Promover la actividad física no solo mejora el estado físico y psíquico de las personas, sino que tiene un impacto directo y positivo en la sostenibilidad del sistema sanitario público. Una población más activa y saludable requiere, a largo plazo, menos gasto en atención médica y productos farmacéuticos.

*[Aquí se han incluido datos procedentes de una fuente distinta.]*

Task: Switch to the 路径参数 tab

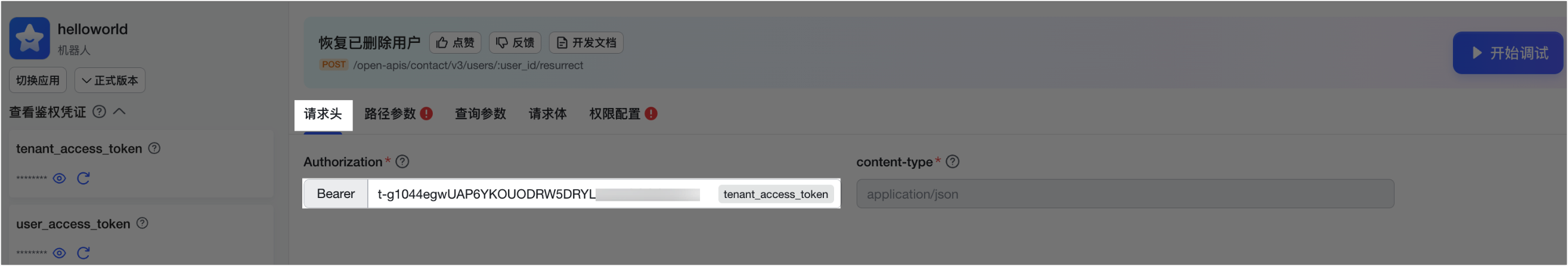Action: click(398, 114)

Por lo tanto, la reducción del IVA en el deporte puede verse como una inversión estratégica que genera ahorros significativos en otras áreas del gasto público.

En resumen, la petición de la FNEID y ASOMED para reducir el IVA de la actividad física del 21% al 10% se fundamenta en sólidos argumentos: el reconocimiento del deporte como un servicio esencial para la salud, la necesidad de aliviar la crítica situación económica del sector tras la pandemia, la corrección de una carga impositiva que consideran injusta y que trata el ejercicio como un lujo, y el potencial ahorro a largo plazo en gasto sanitario derivado de una población más sana y activa. La medida cuenta con apoyos políticos y resuena con la creciente evidencia sobre la importancia de la actividad física para el bienestar individual y colectivo.

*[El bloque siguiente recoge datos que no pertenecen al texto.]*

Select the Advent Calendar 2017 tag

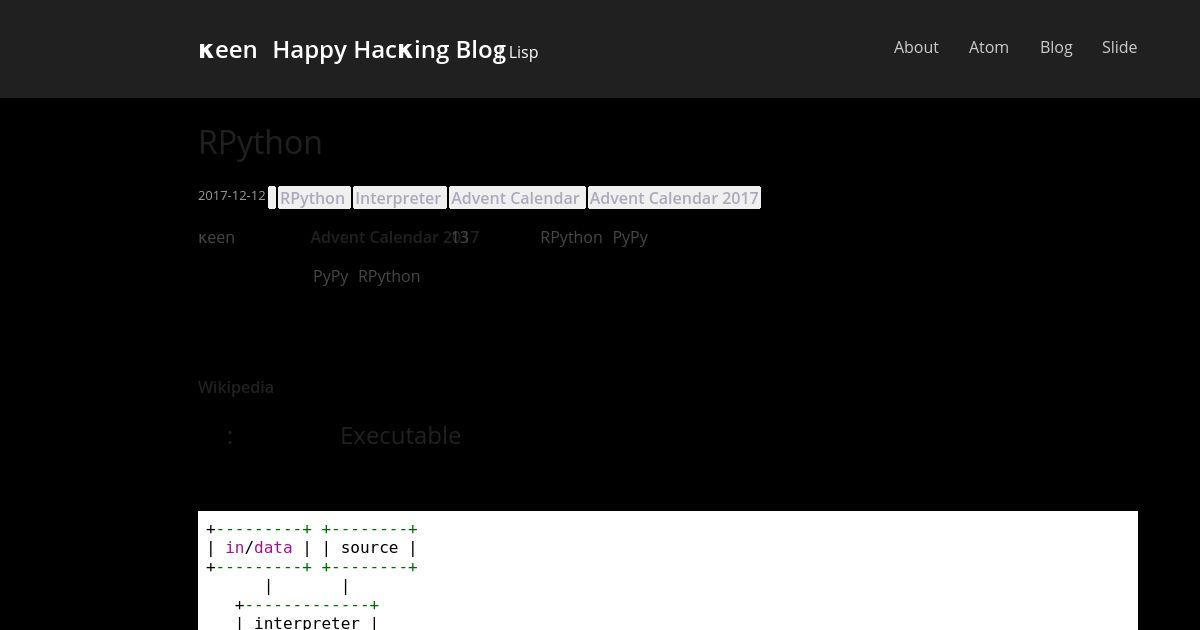tap(674, 198)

Preguntas Frecuentes sobre el IVA Deportivo:

  • ¿Qué IVA se aplica actualmente a los servicios de actividad física y deportiva en España?
    Actualmente, la mayoría de los servicios prestados por gimnasios, centros deportivos e instalaciones similares tributan al tipo general del IVA, que es del 21%.

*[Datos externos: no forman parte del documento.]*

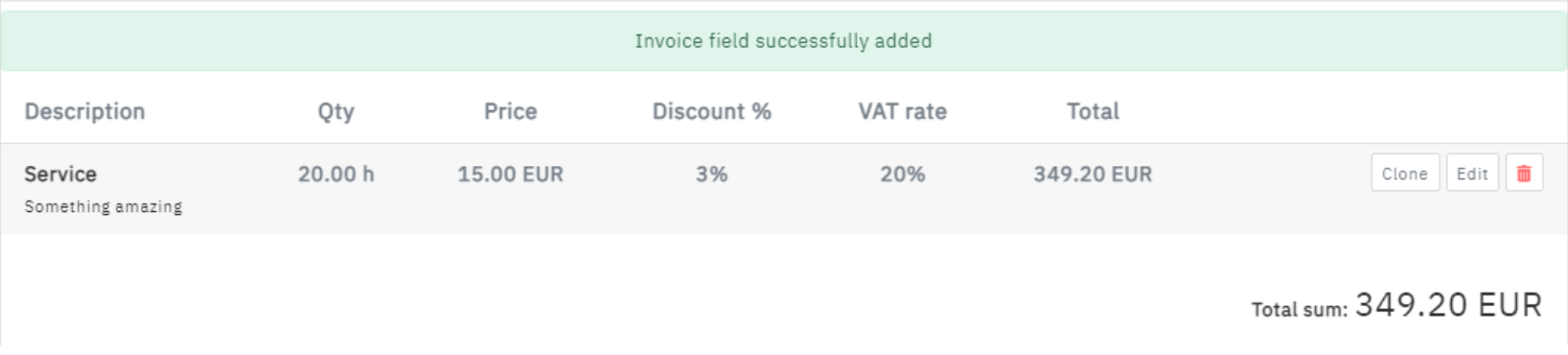Click the Total column header
The height and width of the screenshot is (355, 1568).
(x=1094, y=111)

  • ¿Por qué el sector deportivo solicita la reducción de este impuesto?
    El sector, representado por entidades como FNEID, argumenta que la actividad física es un servicio esencial directamente vinculado a la salud pública, no un lujo. Piden la reducción al 10% para hacer el deporte más accesible a los ciudadanos y ayudar a la supervivencia económica de las empresas del sector, especialmente afectadas por la pandemia.
  • ¿A qué tipo de servicios deportivos afectaría la posible bajada del IVA?
    La solicitud específica, como la apoyada por el vicepresidente de Madrid, se centra en la actividad física y deportiva vinculada a la salud, que es la que se realiza en la mayoría de las instalaciones deportivas y gimnasios.
  • ¿Cuándo y cómo cambió el IVA deportivo en 2012?
    En 2012, el tipo impositivo aplicable a los servicios deportivos subió drásticamente del 8% al 21%. Este cambio supuso un aumento significativo de la carga fiscal para el sector y los usuarios.
  • ¿Cómo justifica el sector que el ejercicio no es una actividad de lujo?
    Se basa en la abundante evidencia científica que demuestra los beneficios directos de la actividad física en la prevención de enfermedades y la mejora del bienestar físico y mental. Consideran que un servicio con tal impacto positivo en la salud no debería ser gravado con el tipo máximo, propio de bienes o servicios suntuarios.
  • ¿Tiene la actividad física un impacto real en el gasto público sanitario?
    Sí. Una población más activa y con mejores hábitos de salud tiende a enfermar menos y requiere menos intervenciones médicas y farmacéuticas a largo plazo. Fomentar el deporte mediante medidas como la reducción del IVA es, por tanto, una inversión que puede generar ahorros en el sistema de salud.

La lucha por un IVA reducido para la actividad física es una batalla por el reconocimiento del deporte no solo como ocio, sino como una inversión fundamental en la salud y el futuro de la sociedad. El sector deportivo sigue esperando que su voz sea escuchada y que se adopten medidas fiscales que reflejen su verdadero valor esencial.